╭─ Provided records

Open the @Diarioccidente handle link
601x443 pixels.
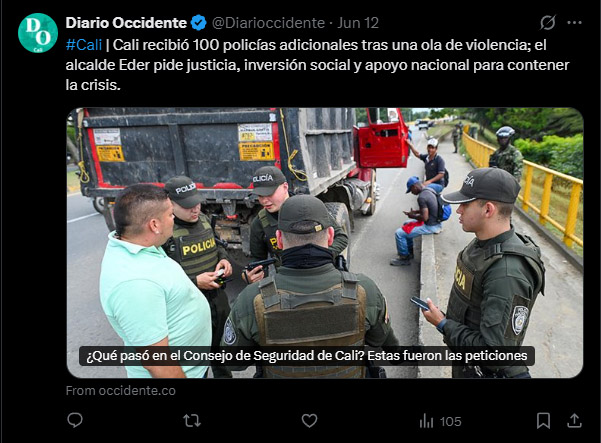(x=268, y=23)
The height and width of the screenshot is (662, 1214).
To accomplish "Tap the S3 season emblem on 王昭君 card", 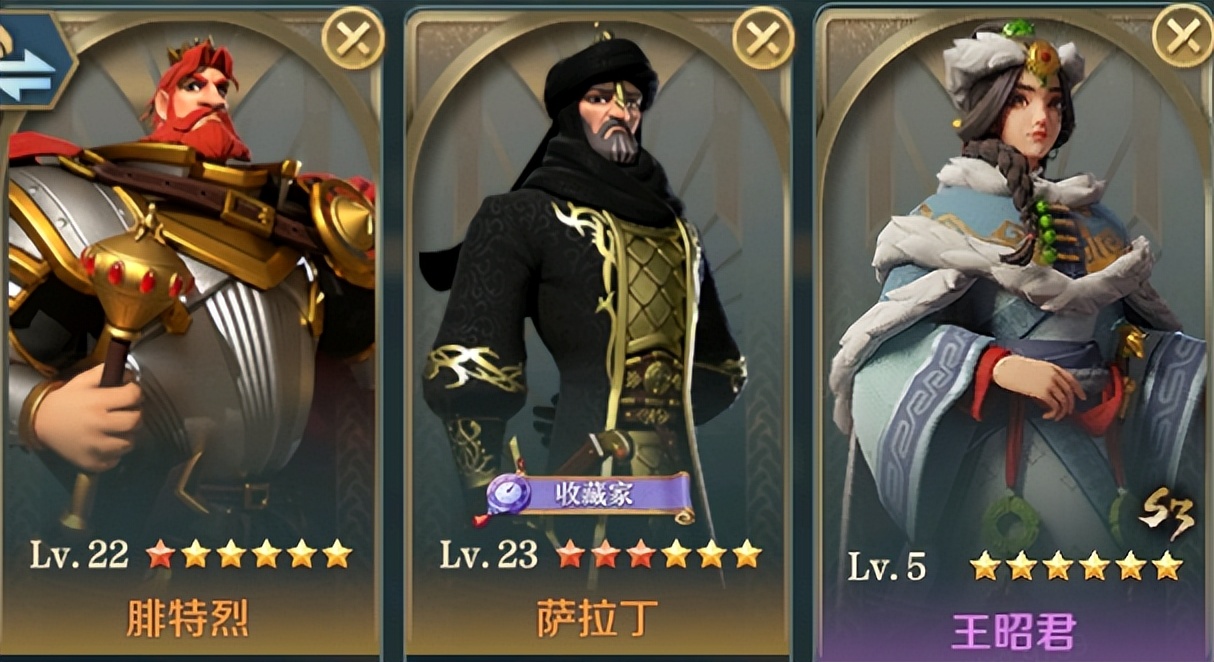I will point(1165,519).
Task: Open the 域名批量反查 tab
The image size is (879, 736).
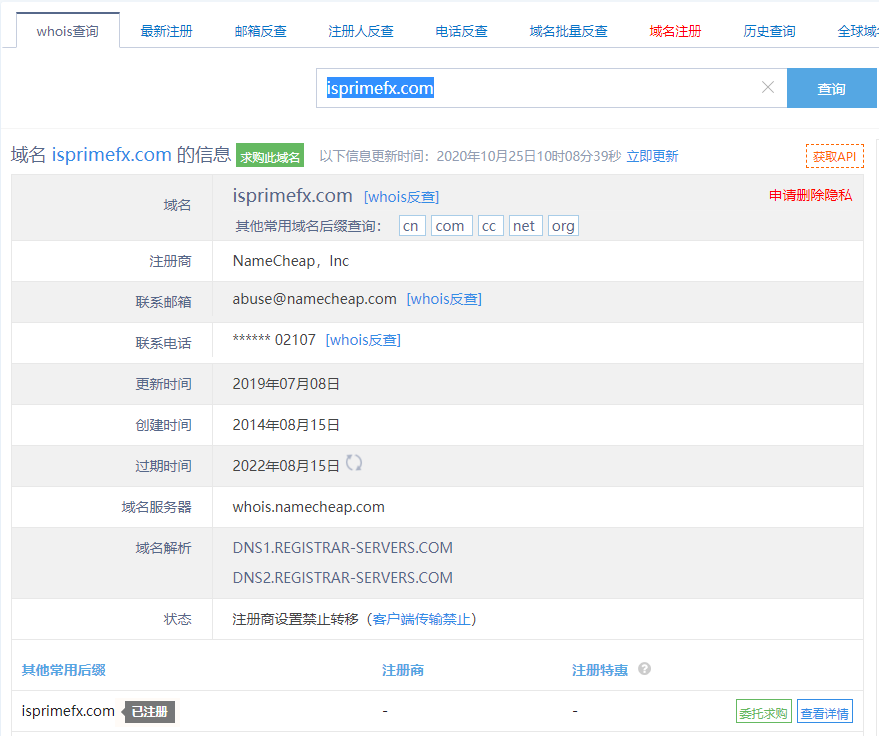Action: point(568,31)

╰─

→ **Instructions to follow**: Reproduce every line from the preceding data in which the word "Open" can be found.

→ **Written reply**:
Open the @Diarioccidente handle link
Task: Open the 域名批量反查 tab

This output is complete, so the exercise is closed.